U nas, w Polsce, Sławosz Uznański musi wystarczyć za reprezentację naszego narodu (ale dobrze to czyni - moim zdaniem).
*
Victor Glover, weteran korpusu astronautów z dziewięcioletnim stażem, który w 2025 r. poleci wokół Księżyca, powiedział, że dążenie do doskonałości i różnorodności nie wykluczają się wzajemnie.
Szanse na to, że zostaniesz wybrany, są nikłe.
Ostatnim razem, gdy NASA ogłosiła zaproszenie do składania wniosków, w 2020 r. zgłosiło się ponad 12 000 osób.
Rozpatrzenie wniosków zajęło agencji półtora roku.
NASA wybrała zaledwie 10 kandydatów, czyli 0,083 procent.
NASA stawia dość wysoką poprzeczkę w zakresie edukacji – tytuł magistra w dziedzinie nauk ścisłych, technologii, inżynierii lub matematyki, po którym należy uzyskać co najmniej trzyletnie doświadczenie zawodowe na odpowiednim poziomie.
Poza tym agencja stara się zachować otwartość (nie ma, na przykład, bezwzględnego ustalenia co do wieku albo wymogu znakomitego wzroku).

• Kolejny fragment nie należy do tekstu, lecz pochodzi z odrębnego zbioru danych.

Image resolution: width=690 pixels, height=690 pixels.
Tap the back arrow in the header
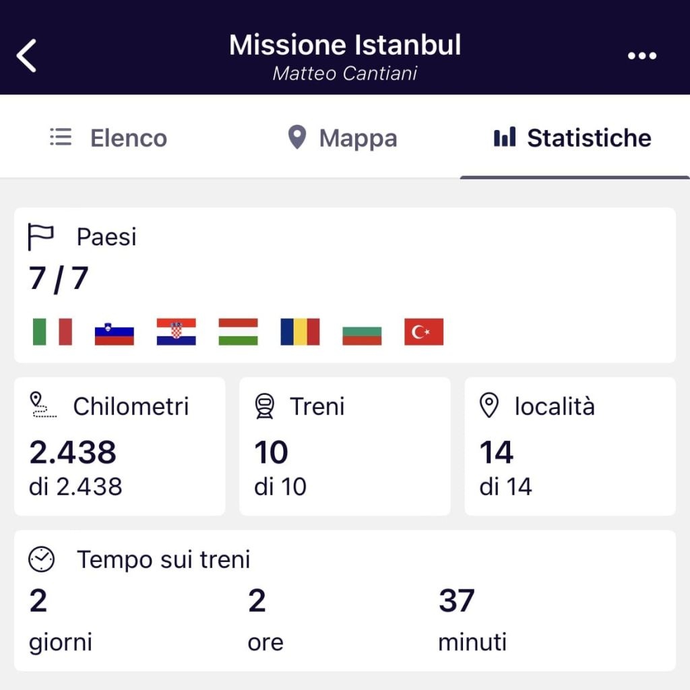pos(27,55)
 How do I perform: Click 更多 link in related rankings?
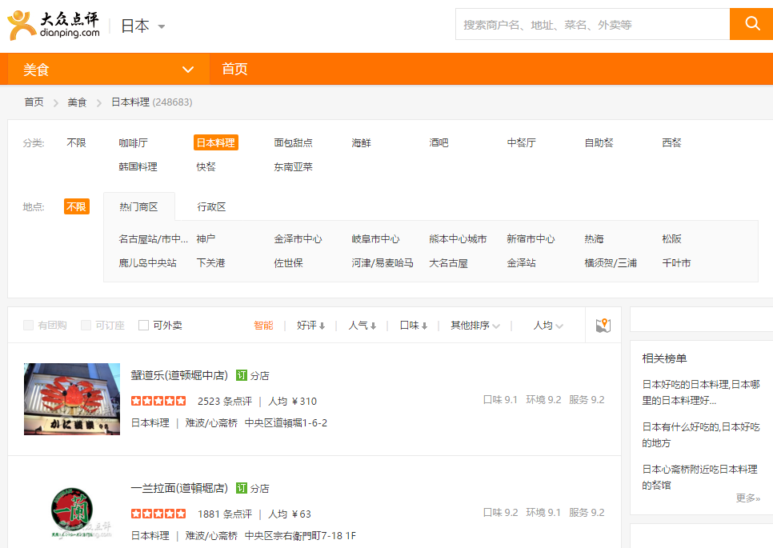click(x=747, y=498)
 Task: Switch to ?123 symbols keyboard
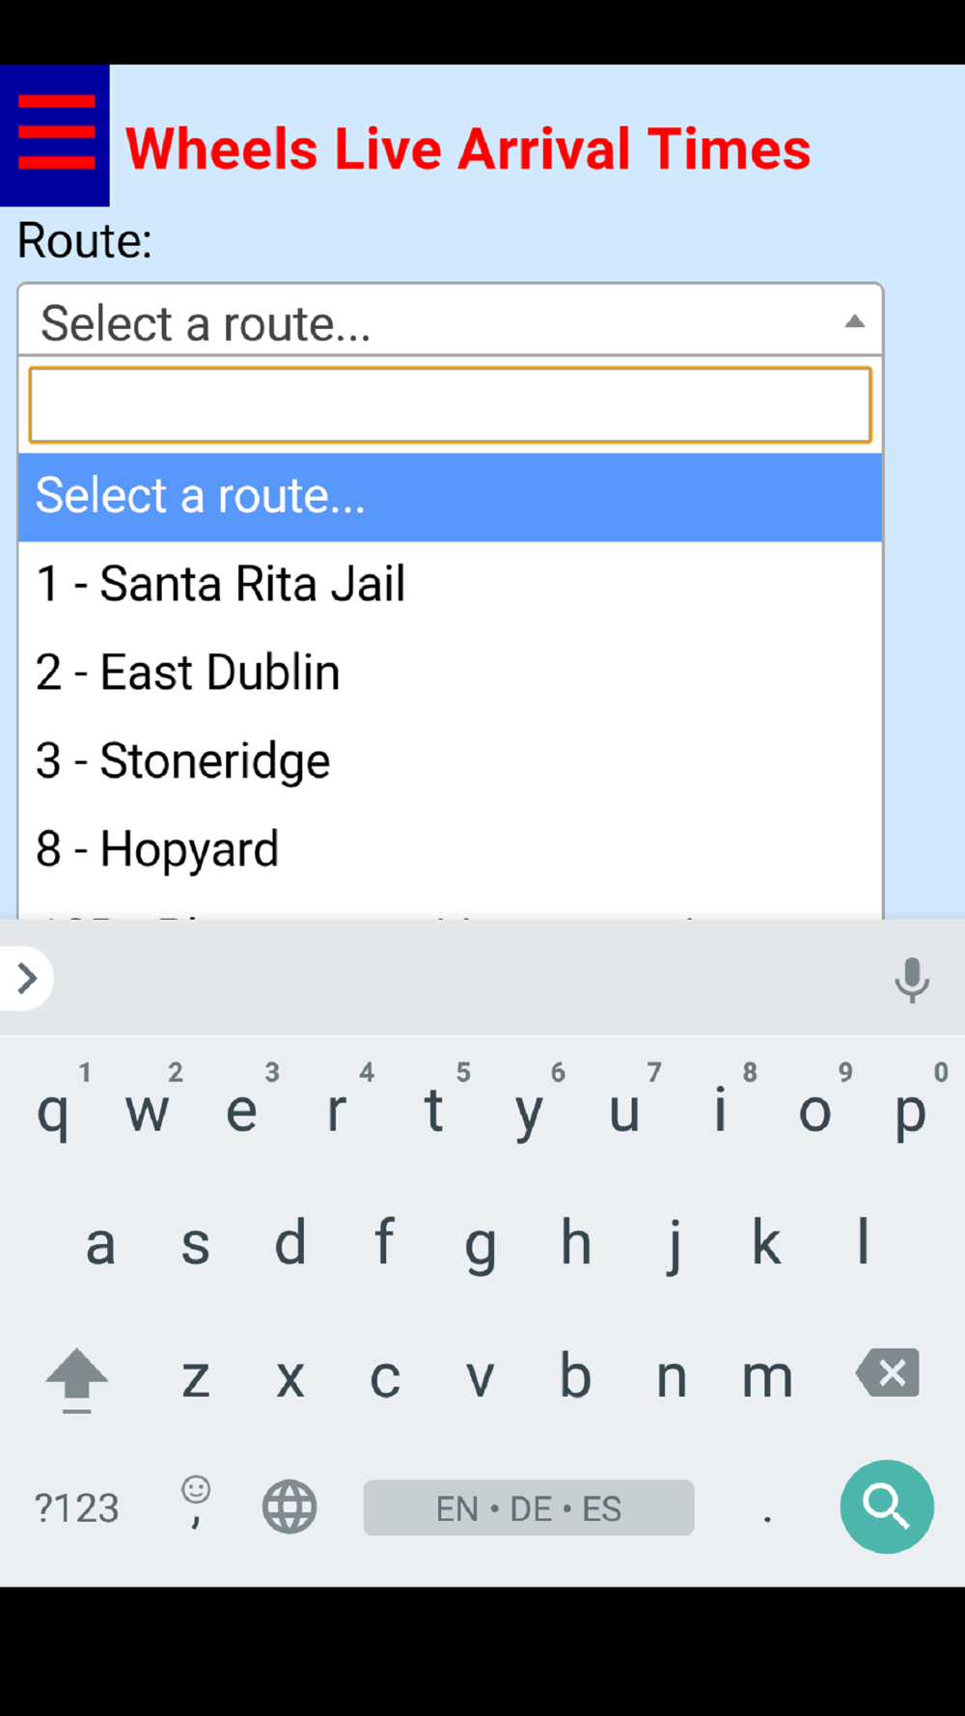pyautogui.click(x=76, y=1508)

Wielu kandydatów przyciąga potencjalna chwała bycia pierwszym astronautą, który stanie na Marsie, czyli udział w osiągnięciu do którego NASA dąży w latach trzydziestych XXI wieku.
Jednak pan Glover powiedział, że powinni także rozważyć ofiary, jakie oni i ich rodziny będą musieli po drodze ponieść.